The knowledge of the deep structure of the crust and the upper mantle is based on the results of numerous DSS experiments carried out in Lithuania and the adjacent areas. Interpreting these data and combining with gravity data, the number of seismic velocities and the density models of the crust and the uppermost mantle were created. These show the essential difference in the deep structure of the main domains. In the WLD, the crust is thinner (40‒45 km), homogeneous, with a thick upper and middle crust and a thin lower crust. A dome of presumably lower density and hotter rocks is detected in the mantle. In the LBB, the crust is thicker (50‒55 km) and is divided into blocks separated by faults. The transitional change of the crustal structure takes place along the Mid-Lithuanian Suture Zone (MLSZ), at a distance of 30‒50 km. The borders of tectonic unit mainly coincide with the shear zones, obscured in places by intrusions.

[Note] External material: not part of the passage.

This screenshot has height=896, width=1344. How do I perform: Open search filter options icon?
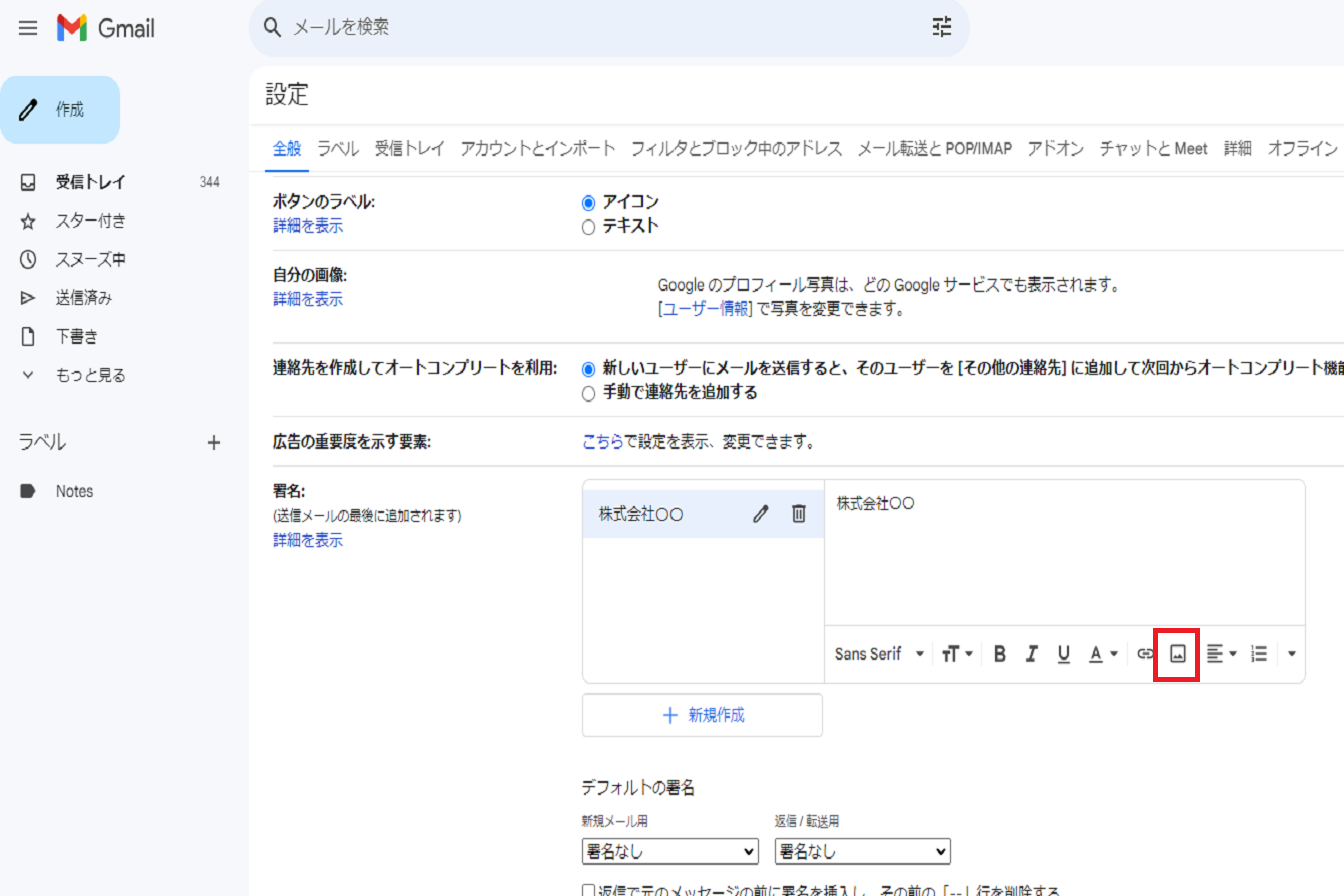pos(941,27)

The isotopic age estimations in Lithuania are comparatively numerous and acquired by various methods. A general overview of isotopic dating reveals the chronology of the events behind the formation of the crystalline crust of Lithuania and adjacent areas. The supracrustal sequence of the crystalline crust of Lithuania consists of four stratigraphic units, all in the realms of the Orosirian period of the Paleoproterozoic era: Shchuchin formation (1.89‒1.88 Ga), Ašva formation (1.882‒1.86 Ga), Sūduva volcanic suite (1.846‒1.845 Ga), basic metavolcanics of Zarasai block (> 1.800 Ga). The history of magmatism is different in different tectonic units. The first stage of magmatism manifested in both domains occurring at 1.85‒1.79 Ga. It is the most voluminous magmatic pulse represented in the WLD by intrusions of the Kuršiai suite and in the LBB by intrusions of the Randamonys suite, with anatectic granite and felsic volcanics of the Sūduva suite overlying the suture zones of both domains. This stage of magmatism is related to the penecontemporaneous orogenic processes. In both domains, intrusions of Mesoproterozoic cratonic granites took place. In general, in the WLD, the magmatic events are much more numerous, mainly more voluminous, and continued longer (up to the Carboniferous or even the Permian). In the WLD, magmatism was mainly acid or intermediate, while in the LBB, many phases—both volcanic and plutonic were basic or even ultrabasic.

The structure and evolution of the continental crust in the Circum-Baltic area is described following the model of primary formation of microcontinents and accretion to their margins the oceanic volcanic arcs, which is regarded as orogenies. The main process of formation of the WLD was accretion to the southern margin of Bergslagen microcontinent the oceanic volcanic arcs, in the course of the movement of the Svecofennian oceanic plate to the north-northeast. This proces is regarded as Svecobaltic orogeny. The formation of the LBB was influenced mainly by movement to the northwest of the Lithuanian-Belarus microcontinent and its collision with the WLD. This collision we propose to consider as different Litbelian orogeny. Nearly coeval orogenic processes intensified in WLD magmatism, strong reworking of its crust and delamination of melting residue. These processes caused the formation of a mantle dome, a stronger heat flow, a deeper erosion of the crust, and more intensive and long-lasting magmatism. The sketch of tectonic structure of Circum-Baltic area reflects the main stages of the formation of the crust, in Lithuania.